Beta diversity of the soil microbiota
The soil bacterial community was significantly structured by mulch homogeneity, mulch biodegradability and their interaction (variance 25.20%, P < 0.001, Fig. 4A). The bacterial community structure in bare soil showed a negative association with mulch homogeneity and biodegradability (constrained component 1 = 12.61%), with a reduction of Acidobacteria and increased Actinobacteria, Firmicutes and Cyanobacteria (Fig. 4C). The bacterial community structure in the soil mulched with the hemp canvas showed a positive association with the interaction effect (constrained component 2 = 6.83%), with a distinct community composition (Fig. 4C). Mulch homogeneity affected 22 bacterial OTUs – mainly Proteobacteria – that mostly decreased under homogeneous mulch (20/22, Table S4). Mulch biodegradability affected 33 bacterial OTUs – mainly Proteobacteria – that mostly increased in response to mulch biodegradability (Table S5).
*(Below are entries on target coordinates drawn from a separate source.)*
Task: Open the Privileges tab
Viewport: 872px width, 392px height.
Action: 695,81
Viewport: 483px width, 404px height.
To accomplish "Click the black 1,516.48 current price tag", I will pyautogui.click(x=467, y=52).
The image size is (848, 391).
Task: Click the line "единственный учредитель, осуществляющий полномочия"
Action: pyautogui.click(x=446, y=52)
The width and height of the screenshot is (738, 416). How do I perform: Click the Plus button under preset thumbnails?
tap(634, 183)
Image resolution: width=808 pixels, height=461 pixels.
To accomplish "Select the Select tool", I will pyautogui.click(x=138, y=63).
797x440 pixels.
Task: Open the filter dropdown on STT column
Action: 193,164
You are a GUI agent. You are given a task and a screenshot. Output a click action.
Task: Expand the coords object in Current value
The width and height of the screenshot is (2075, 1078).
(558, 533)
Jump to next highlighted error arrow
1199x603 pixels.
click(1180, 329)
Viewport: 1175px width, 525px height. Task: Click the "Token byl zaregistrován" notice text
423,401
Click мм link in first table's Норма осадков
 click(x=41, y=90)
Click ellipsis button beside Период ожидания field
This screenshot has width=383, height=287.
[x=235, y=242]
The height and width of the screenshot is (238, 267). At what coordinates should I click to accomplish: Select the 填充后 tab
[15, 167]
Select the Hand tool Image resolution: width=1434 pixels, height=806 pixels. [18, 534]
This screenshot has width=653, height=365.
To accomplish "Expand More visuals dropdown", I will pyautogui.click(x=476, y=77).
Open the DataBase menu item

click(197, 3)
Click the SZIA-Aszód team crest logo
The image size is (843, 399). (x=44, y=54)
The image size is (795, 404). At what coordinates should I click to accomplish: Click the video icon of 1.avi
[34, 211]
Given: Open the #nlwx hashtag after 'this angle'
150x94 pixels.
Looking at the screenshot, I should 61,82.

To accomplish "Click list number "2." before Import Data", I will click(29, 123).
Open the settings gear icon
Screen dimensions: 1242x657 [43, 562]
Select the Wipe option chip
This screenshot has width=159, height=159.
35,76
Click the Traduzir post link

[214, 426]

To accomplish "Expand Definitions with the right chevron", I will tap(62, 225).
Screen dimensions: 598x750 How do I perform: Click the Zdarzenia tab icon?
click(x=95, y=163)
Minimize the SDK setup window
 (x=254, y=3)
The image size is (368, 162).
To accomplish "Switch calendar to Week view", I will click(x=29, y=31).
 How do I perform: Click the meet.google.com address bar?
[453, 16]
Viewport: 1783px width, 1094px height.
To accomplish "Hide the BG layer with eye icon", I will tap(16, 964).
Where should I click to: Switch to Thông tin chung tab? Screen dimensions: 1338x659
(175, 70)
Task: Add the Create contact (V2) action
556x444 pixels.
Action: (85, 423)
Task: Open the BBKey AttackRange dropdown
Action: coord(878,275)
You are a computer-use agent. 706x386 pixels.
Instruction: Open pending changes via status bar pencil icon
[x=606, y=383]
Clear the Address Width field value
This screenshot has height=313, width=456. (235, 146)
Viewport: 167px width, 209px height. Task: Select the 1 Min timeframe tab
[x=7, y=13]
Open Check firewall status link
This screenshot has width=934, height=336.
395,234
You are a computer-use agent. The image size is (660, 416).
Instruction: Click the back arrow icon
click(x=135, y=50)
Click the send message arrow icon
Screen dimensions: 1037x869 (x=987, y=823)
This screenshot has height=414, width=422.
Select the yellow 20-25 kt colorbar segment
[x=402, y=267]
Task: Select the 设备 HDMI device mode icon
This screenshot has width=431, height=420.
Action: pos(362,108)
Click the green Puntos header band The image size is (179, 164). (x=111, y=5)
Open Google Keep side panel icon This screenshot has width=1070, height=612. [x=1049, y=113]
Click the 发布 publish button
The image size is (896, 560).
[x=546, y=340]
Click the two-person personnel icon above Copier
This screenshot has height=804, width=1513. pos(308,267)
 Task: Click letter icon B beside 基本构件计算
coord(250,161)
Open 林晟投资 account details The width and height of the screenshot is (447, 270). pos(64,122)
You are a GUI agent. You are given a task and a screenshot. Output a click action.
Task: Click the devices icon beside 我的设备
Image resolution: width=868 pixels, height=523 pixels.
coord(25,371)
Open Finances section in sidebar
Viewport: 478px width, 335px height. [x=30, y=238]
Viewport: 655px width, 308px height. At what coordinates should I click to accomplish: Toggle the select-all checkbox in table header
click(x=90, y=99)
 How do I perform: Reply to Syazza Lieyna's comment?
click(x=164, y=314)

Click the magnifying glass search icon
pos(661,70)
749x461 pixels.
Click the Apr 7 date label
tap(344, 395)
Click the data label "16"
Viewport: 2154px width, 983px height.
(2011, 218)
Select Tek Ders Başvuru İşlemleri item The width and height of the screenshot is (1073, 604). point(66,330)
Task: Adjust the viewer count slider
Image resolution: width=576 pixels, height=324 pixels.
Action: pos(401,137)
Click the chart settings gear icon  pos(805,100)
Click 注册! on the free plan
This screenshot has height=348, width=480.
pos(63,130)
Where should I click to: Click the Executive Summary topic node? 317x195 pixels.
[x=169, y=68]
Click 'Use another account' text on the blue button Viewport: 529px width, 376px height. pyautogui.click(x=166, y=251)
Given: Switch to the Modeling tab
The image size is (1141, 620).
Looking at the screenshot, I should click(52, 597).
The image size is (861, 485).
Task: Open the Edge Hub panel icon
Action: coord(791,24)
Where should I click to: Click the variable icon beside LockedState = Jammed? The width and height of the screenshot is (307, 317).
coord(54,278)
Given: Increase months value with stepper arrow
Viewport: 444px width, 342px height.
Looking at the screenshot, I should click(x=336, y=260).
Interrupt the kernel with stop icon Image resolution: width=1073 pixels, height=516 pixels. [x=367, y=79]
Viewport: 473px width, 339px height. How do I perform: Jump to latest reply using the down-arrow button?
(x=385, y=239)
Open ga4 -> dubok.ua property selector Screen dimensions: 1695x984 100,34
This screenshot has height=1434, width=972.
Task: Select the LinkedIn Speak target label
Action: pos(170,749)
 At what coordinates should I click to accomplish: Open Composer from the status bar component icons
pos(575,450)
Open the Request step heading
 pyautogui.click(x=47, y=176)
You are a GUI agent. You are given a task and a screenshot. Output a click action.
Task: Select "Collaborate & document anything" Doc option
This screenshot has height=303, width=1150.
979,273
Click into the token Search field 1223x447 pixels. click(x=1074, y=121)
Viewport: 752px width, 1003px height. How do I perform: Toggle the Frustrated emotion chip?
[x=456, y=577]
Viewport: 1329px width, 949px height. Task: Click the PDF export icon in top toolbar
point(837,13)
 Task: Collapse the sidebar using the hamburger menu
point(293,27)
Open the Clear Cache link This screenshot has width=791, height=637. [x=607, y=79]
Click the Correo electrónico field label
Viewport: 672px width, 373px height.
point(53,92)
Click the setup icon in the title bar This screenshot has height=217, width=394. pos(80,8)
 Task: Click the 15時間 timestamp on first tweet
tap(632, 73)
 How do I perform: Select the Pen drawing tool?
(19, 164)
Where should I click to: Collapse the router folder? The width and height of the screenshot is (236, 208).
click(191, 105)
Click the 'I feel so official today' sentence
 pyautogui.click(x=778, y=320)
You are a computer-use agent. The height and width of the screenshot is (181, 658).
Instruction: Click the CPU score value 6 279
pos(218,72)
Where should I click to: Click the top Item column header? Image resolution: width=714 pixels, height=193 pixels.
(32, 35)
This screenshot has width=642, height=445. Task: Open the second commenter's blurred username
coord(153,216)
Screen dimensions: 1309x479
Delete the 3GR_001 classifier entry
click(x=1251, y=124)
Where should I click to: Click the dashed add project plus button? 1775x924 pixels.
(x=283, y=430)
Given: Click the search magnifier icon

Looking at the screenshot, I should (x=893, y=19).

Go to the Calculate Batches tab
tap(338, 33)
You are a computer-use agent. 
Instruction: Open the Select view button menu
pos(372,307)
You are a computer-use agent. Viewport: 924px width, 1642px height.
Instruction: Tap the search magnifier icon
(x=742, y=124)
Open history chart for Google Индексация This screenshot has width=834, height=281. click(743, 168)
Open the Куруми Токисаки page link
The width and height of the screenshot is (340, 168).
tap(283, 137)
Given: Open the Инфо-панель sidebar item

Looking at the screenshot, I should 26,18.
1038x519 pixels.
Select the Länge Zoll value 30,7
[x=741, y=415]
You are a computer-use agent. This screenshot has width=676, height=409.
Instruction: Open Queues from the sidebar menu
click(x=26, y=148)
The interaction between mulch homogeneity and biodegradability altered 141 bacterial OTUs (Fig. S3) – mostly Actinobacteria and Firmicutes – whose abundance was reduced by mulching compared to bare soil. Two OTU clusters showed higher abundances under the hemp canvas: a Proteobacteria-driven cluster increased only under the hemp canvas, and the abundance of an Actinobacteria-driven cluster was partially maintained by the hemp canvas compared to bare soil, whereas it decreased under the plastic and hemp straw mulches (red boxes, Fig. S3).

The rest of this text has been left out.